──────── SUPPLIED RECORDS

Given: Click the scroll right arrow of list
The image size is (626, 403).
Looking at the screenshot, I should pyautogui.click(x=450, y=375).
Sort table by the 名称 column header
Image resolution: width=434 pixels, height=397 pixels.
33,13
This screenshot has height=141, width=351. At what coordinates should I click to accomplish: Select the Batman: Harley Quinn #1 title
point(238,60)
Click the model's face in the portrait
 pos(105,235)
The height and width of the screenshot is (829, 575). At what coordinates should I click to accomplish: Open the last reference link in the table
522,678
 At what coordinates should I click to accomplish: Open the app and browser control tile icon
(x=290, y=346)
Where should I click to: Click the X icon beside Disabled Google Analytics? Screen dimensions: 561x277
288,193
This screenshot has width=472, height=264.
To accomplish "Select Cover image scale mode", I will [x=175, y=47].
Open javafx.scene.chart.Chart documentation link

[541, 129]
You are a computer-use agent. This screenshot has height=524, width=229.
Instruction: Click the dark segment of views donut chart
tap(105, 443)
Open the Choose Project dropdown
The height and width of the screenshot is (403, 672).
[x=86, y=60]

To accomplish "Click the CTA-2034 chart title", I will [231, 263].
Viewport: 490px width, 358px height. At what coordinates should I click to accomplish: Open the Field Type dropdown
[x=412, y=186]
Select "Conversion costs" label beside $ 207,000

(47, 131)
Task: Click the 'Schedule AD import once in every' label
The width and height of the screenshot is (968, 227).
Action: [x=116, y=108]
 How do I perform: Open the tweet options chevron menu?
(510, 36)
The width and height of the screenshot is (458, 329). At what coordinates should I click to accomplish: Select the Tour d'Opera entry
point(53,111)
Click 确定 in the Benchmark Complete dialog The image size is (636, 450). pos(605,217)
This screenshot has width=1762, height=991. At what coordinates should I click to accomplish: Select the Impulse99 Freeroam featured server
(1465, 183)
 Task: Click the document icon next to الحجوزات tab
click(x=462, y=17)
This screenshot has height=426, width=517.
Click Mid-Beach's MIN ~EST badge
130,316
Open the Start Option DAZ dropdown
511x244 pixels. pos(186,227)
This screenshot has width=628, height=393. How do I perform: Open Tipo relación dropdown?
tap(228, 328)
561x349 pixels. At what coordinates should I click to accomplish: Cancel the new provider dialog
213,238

────────────────

Please return all of the items above unchanged, reproducing each line in its original order.

_THE OUTPUT:_
Given: Click the scroll right arrow of list
The image size is (626, 403).
Looking at the screenshot, I should pyautogui.click(x=450, y=375).
Sort table by the 名称 column header
Image resolution: width=434 pixels, height=397 pixels.
33,13
This screenshot has height=141, width=351. At what coordinates should I click to accomplish: Select the Batman: Harley Quinn #1 title
point(238,60)
Click the model's face in the portrait
 pos(105,235)
The height and width of the screenshot is (829, 575). At what coordinates should I click to accomplish: Open the last reference link in the table
522,678
 At what coordinates should I click to accomplish: Open the app and browser control tile icon
(x=290, y=346)
Where should I click to: Click the X icon beside Disabled Google Analytics? Screen dimensions: 561x277
288,193
This screenshot has width=472, height=264.
To accomplish "Select Cover image scale mode", I will [x=175, y=47].
Open javafx.scene.chart.Chart documentation link

[541, 129]
You are a computer-use agent. This screenshot has height=524, width=229.
Instruction: Click the dark segment of views donut chart
tap(105, 443)
Open the Choose Project dropdown
The height and width of the screenshot is (403, 672).
[x=86, y=60]

To accomplish "Click the CTA-2034 chart title", I will [231, 263].
Viewport: 490px width, 358px height. At what coordinates should I click to accomplish: Open the Field Type dropdown
[x=412, y=186]
Select "Conversion costs" label beside $ 207,000

(47, 131)
Task: Click the 'Schedule AD import once in every' label
The width and height of the screenshot is (968, 227).
Action: [x=116, y=108]
 How do I perform: Open the tweet options chevron menu?
(510, 36)
The width and height of the screenshot is (458, 329). At what coordinates should I click to accomplish: Select the Tour d'Opera entry
point(53,111)
Click 确定 in the Benchmark Complete dialog The image size is (636, 450). pos(605,217)
This screenshot has width=1762, height=991. At what coordinates should I click to accomplish: Select the Impulse99 Freeroam featured server
(1465, 183)
 Task: Click the document icon next to الحجوزات tab
click(x=462, y=17)
This screenshot has height=426, width=517.
Click Mid-Beach's MIN ~EST badge
130,316
Open the Start Option DAZ dropdown
511x244 pixels. pos(186,227)
This screenshot has width=628, height=393. How do I perform: Open Tipo relación dropdown?
tap(228, 328)
561x349 pixels. At what coordinates should I click to accomplish: Cancel the new provider dialog
213,238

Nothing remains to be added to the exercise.